**YOUR INSTRUCTIONS:**
Give back the data below exactly, with every line kept the same.

**MATERIAL SUPPLIED:**
+ + + + + + +

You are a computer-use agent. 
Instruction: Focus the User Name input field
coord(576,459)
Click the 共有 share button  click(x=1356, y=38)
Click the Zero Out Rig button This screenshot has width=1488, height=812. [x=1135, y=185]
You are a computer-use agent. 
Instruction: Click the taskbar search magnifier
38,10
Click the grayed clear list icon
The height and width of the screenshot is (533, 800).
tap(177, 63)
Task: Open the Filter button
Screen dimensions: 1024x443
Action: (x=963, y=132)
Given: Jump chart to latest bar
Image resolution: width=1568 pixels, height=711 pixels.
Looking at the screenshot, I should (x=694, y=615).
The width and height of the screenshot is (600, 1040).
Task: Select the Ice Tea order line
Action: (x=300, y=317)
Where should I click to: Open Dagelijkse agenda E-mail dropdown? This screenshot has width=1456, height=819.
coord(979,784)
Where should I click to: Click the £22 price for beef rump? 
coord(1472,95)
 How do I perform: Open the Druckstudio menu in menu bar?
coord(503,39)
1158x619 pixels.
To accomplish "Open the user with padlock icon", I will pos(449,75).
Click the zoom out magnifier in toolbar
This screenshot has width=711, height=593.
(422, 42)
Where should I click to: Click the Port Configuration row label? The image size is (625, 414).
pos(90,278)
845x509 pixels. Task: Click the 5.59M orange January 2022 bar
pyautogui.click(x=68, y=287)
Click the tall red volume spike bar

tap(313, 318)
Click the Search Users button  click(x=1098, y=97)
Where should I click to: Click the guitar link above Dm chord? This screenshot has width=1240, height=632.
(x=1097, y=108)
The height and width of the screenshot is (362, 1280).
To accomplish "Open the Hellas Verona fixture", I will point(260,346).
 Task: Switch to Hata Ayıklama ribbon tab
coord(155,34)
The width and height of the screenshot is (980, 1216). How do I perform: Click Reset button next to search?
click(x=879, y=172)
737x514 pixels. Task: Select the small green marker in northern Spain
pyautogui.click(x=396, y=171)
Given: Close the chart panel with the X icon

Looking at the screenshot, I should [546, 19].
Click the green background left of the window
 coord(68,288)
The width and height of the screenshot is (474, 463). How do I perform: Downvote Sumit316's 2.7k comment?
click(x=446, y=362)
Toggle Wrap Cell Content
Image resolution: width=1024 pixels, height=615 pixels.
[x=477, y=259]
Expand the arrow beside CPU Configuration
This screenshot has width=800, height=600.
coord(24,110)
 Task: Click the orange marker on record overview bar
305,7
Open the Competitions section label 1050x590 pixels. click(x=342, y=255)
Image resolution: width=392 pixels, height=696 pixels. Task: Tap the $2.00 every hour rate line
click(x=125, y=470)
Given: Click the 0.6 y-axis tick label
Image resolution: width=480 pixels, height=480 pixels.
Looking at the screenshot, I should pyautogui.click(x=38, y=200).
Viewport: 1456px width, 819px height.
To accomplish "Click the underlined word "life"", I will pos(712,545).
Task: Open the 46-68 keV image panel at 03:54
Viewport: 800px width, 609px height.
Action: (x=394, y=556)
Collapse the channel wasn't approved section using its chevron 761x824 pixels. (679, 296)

+ + + + + + +

**OUTPUT BELOW:**
You are a computer-use agent. 
Instruction: Focus the User Name input field
coord(576,459)
Click the 共有 share button  click(x=1356, y=38)
Click the Zero Out Rig button This screenshot has width=1488, height=812. [x=1135, y=185]
You are a computer-use agent. 
Instruction: Click the taskbar search magnifier
38,10
Click the grayed clear list icon
The height and width of the screenshot is (533, 800).
tap(177, 63)
Task: Open the Filter button
Screen dimensions: 1024x443
Action: (x=963, y=132)
Given: Jump chart to latest bar
Image resolution: width=1568 pixels, height=711 pixels.
Looking at the screenshot, I should (x=694, y=615).
The width and height of the screenshot is (600, 1040).
Task: Select the Ice Tea order line
Action: (x=300, y=317)
Where should I click to: Open Dagelijkse agenda E-mail dropdown? This screenshot has width=1456, height=819.
coord(979,784)
Where should I click to: Click the £22 price for beef rump? 
coord(1472,95)
 How do I perform: Open the Druckstudio menu in menu bar?
coord(503,39)
1158x619 pixels.
To accomplish "Open the user with padlock icon", I will pos(449,75).
Click the zoom out magnifier in toolbar
This screenshot has width=711, height=593.
(422, 42)
Where should I click to: Click the Port Configuration row label? The image size is (625, 414).
pos(90,278)
845x509 pixels. Task: Click the 5.59M orange January 2022 bar
pyautogui.click(x=68, y=287)
Click the tall red volume spike bar

tap(313, 318)
Click the Search Users button  click(x=1098, y=97)
Where should I click to: Click the guitar link above Dm chord? This screenshot has width=1240, height=632.
(x=1097, y=108)
The height and width of the screenshot is (362, 1280).
To accomplish "Open the Hellas Verona fixture", I will point(260,346).
 Task: Switch to Hata Ayıklama ribbon tab
coord(155,34)
The width and height of the screenshot is (980, 1216). How do I perform: Click Reset button next to search?
click(x=879, y=172)
737x514 pixels. Task: Select the small green marker in northern Spain
pyautogui.click(x=396, y=171)
Given: Close the chart panel with the X icon

Looking at the screenshot, I should [546, 19].
Click the green background left of the window
 coord(68,288)
The width and height of the screenshot is (474, 463). How do I perform: Downvote Sumit316's 2.7k comment?
click(x=446, y=362)
Toggle Wrap Cell Content
Image resolution: width=1024 pixels, height=615 pixels.
[x=477, y=259]
Expand the arrow beside CPU Configuration
This screenshot has width=800, height=600.
coord(24,110)
 Task: Click the orange marker on record overview bar
305,7
Open the Competitions section label 1050x590 pixels. click(x=342, y=255)
Image resolution: width=392 pixels, height=696 pixels. Task: Tap the $2.00 every hour rate line
click(x=125, y=470)
Given: Click the 0.6 y-axis tick label
Image resolution: width=480 pixels, height=480 pixels.
Looking at the screenshot, I should pyautogui.click(x=38, y=200).
Viewport: 1456px width, 819px height.
To accomplish "Click the underlined word "life"", I will pos(712,545).
Task: Open the 46-68 keV image panel at 03:54
Viewport: 800px width, 609px height.
Action: (x=394, y=556)
Collapse the channel wasn't approved section using its chevron 761x824 pixels. (679, 296)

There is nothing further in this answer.